-- Page extract --

■ ■ ■ ■

Item 7.01 Regulation FD Disclosure.
On February 28, 2017, the Company issued a press release announcing that MEG has executed a Letter of Intent to purchase the business assets of Neurofuse on February 27, 2017. A copy of which is attached as Exhibit 99.12.
8.01 Other Events
The Company has entered into a letter of intent to acquire all the assets which are currently being used in the operation of the business of Neurofuse, a line of products sold through an ecommerce website which operates as Neurofuse.com. This line of products will include all satellite assets including websites, merchant accounts, inventory, customer service, fulfillment relationships and prior sales history including customer databases.
The purchase price set forth in the letter of intent is $500,000 with $225,000 payable in cash and the remaining $275,000 balance financed with a note payable in 48 equal monthly payments at an interest rate of 6% per annum. A second note will be executed for $24,000 payable in six equal monthly installments at an interest rate of 6% per annum to pay for existing on hand inventory. The cash portion of the payment is likely to be financed from the issuance of a convertible note to an investor.

■ ■ ■ ■

-- Recorded information --
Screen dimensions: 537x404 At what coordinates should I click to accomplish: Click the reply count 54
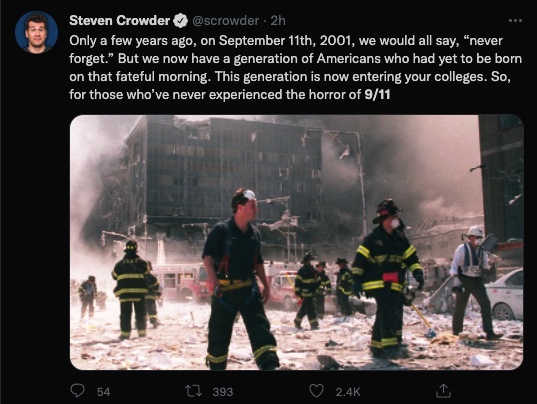click(x=103, y=392)
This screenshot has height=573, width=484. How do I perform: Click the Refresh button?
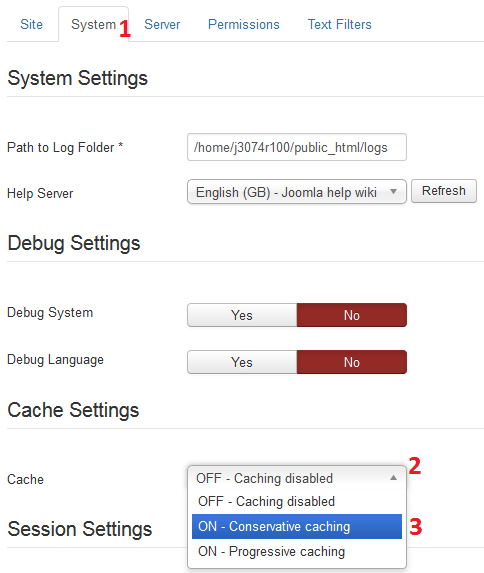(444, 191)
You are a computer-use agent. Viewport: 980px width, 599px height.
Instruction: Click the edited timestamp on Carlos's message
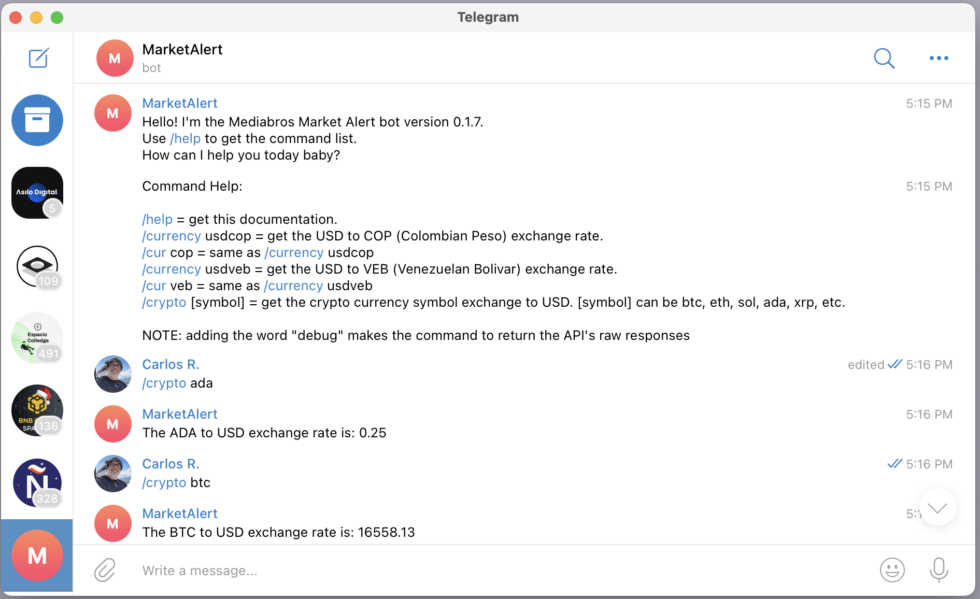click(x=865, y=364)
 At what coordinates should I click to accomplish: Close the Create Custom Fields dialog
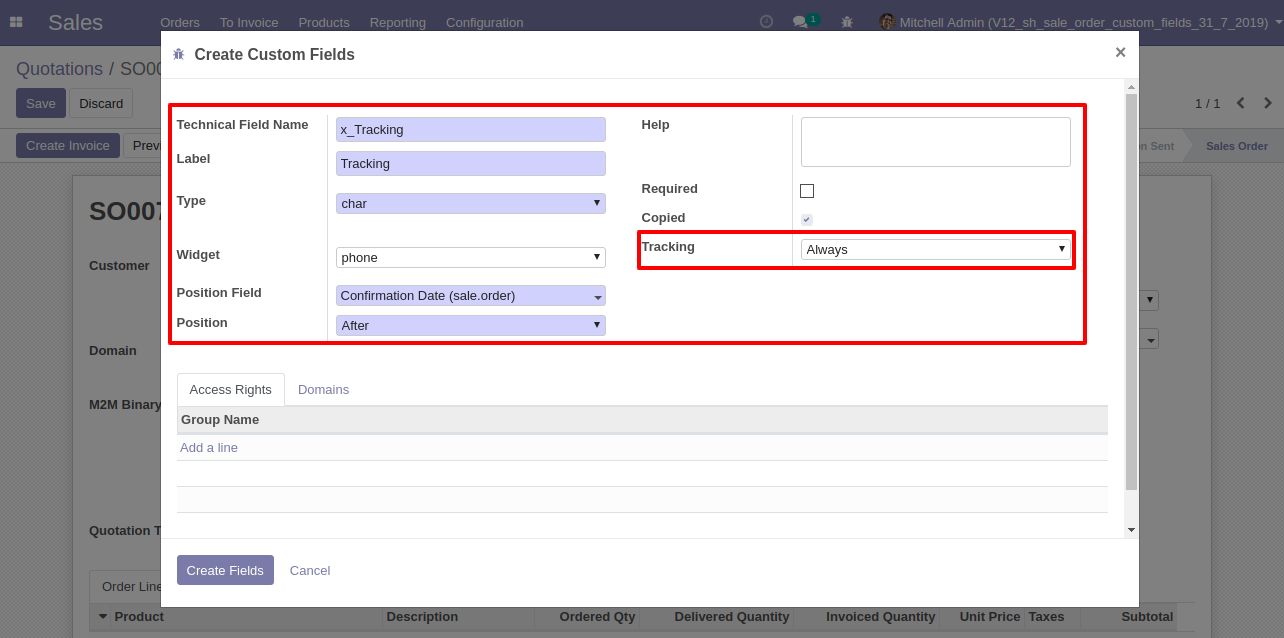[x=1120, y=53]
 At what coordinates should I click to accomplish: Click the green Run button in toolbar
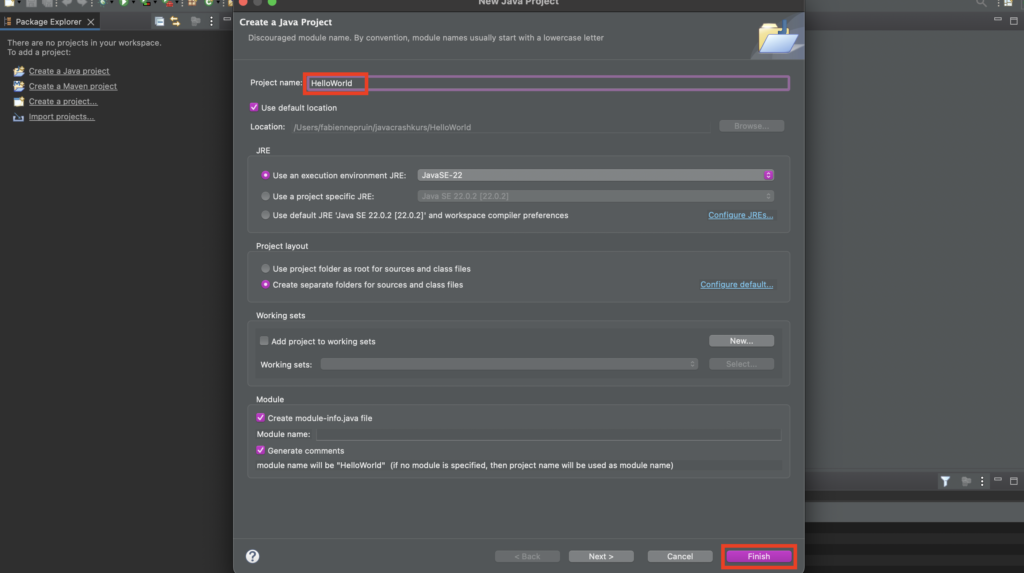point(124,4)
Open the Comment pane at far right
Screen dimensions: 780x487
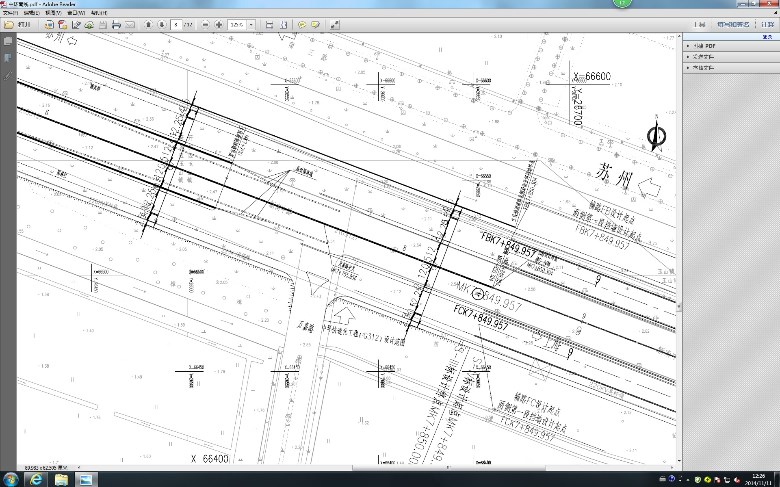click(x=765, y=23)
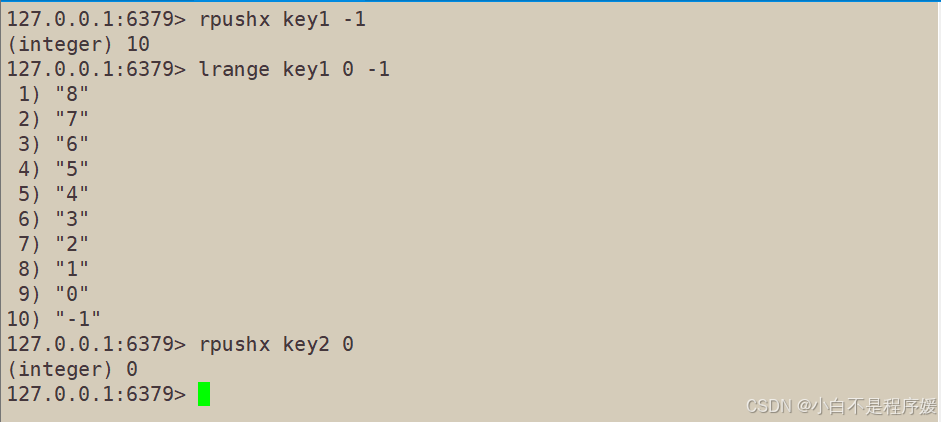
Task: Click list entry 6) with value "3"
Action: click(x=53, y=219)
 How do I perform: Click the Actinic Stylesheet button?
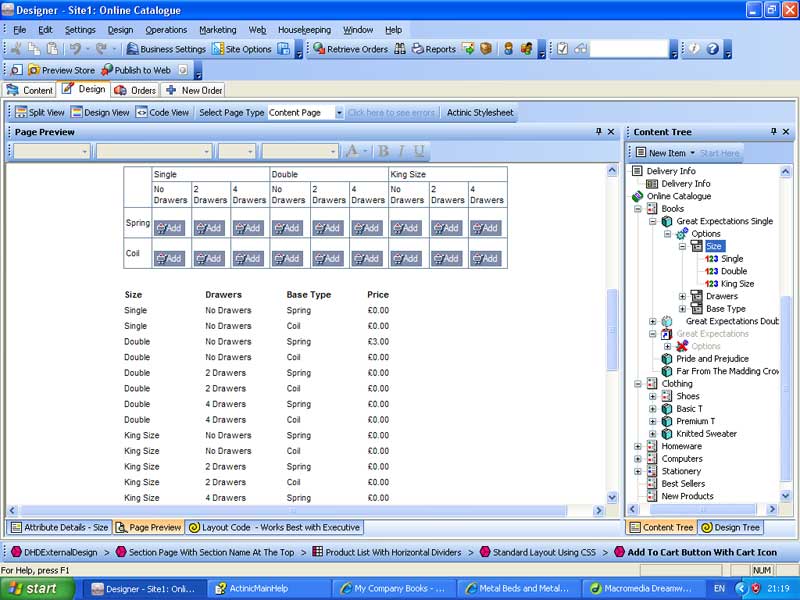coord(480,113)
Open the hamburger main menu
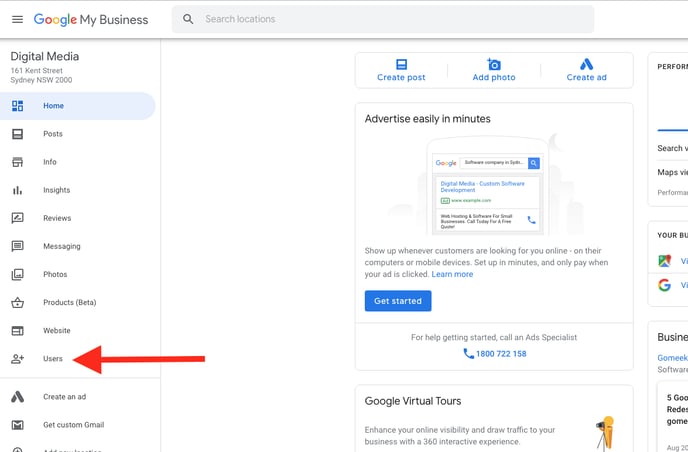The image size is (688, 452). [x=17, y=19]
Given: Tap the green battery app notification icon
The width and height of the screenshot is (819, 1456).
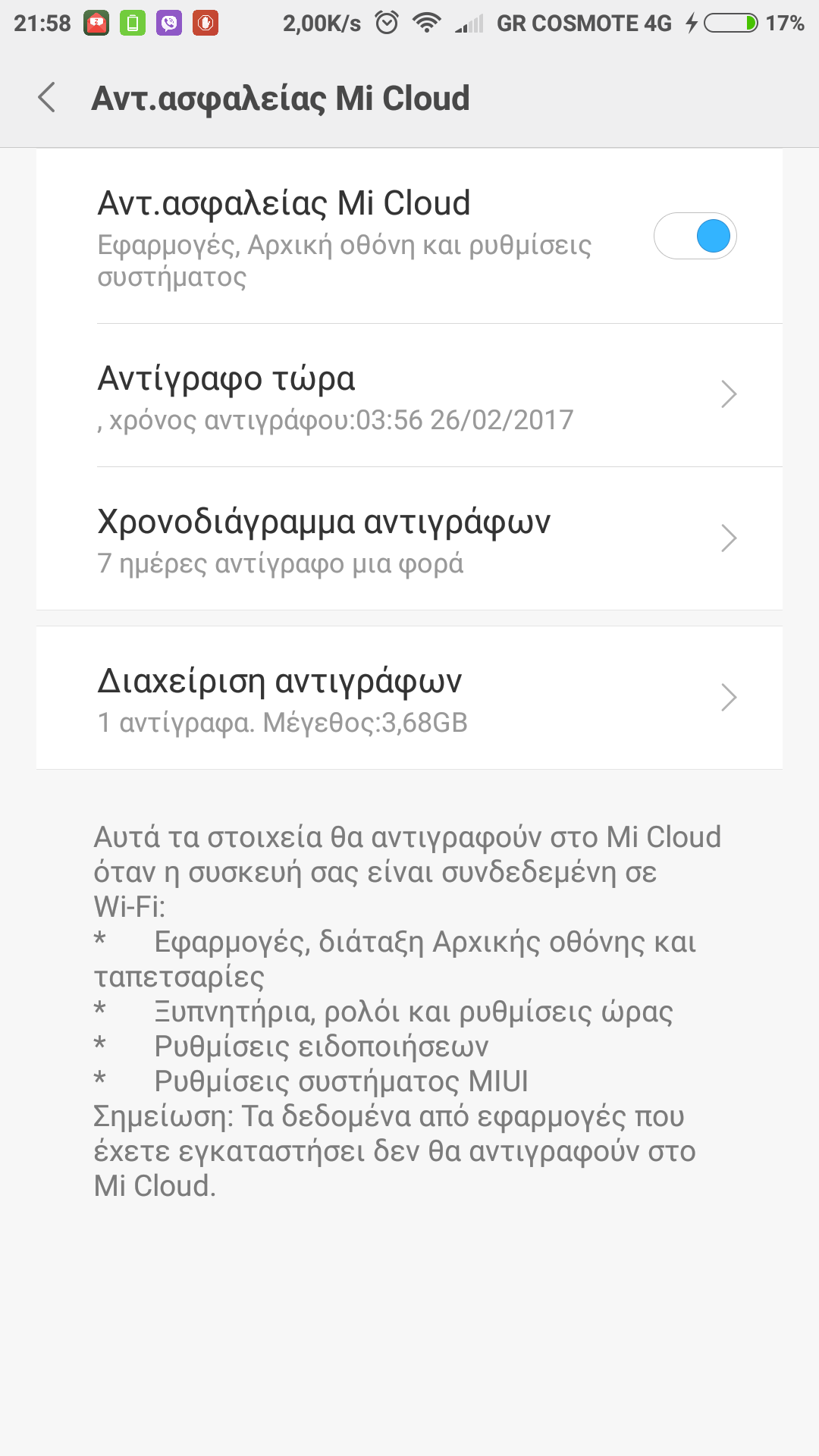Looking at the screenshot, I should coord(133,24).
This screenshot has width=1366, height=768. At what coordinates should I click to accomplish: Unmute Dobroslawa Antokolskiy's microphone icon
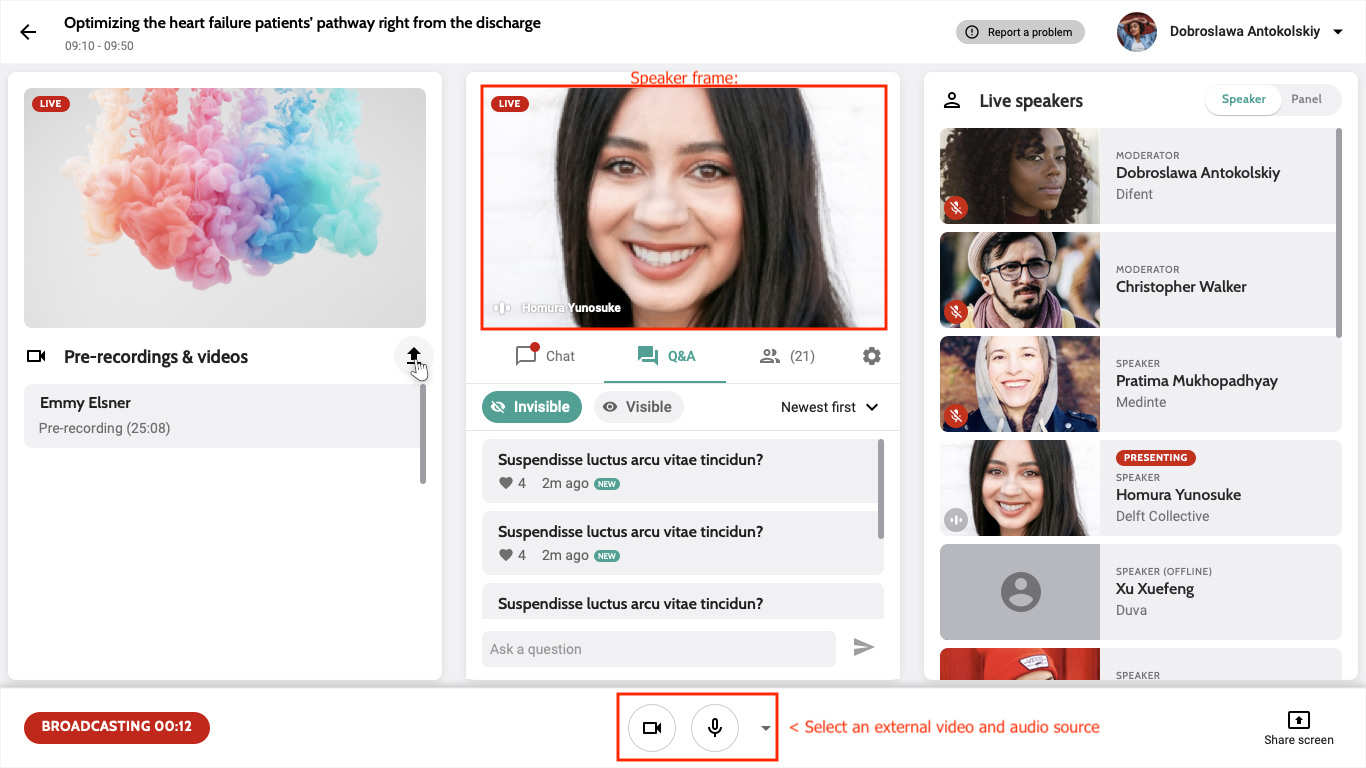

■ ■ ■ ■

-- Problem requirements --
Please extract the full Neurofuse acquisition disclosure word for word.

-- Answer for this exercise --
Item 7.01 Regulation FD Disclosure.
On February 28, 2017, the Company issued a press release announcing that MEG has executed a Letter of Intent to purchase the business assets of Neurofuse on February 27, 2017. A copy of which is attached as Exhibit 99.12.
8.01 Other Events
The Company has entered into a letter of intent to acquire all the assets which are currently being used in the operation of the business of Neurofuse, a line of products sold through an ecommerce website which operates as Neurofuse.com. This line of products will include all satellite assets including websites, merchant accounts, inventory, customer service, fulfillment relationships and prior sales history including customer databases.
The purchase price set forth in the letter of intent is $500,000 with $225,000 payable in cash and the remaining $275,000 balance financed with a note payable in 48 equal monthly payments at an interest rate of 6% per annum. A second note will be executed for $24,000 payable in six equal monthly installments at an interest rate of 6% per annum to pay for existing on hand inventory. The cash portion of the payment is likely to be financed from the issuance of a convertible note to an investor.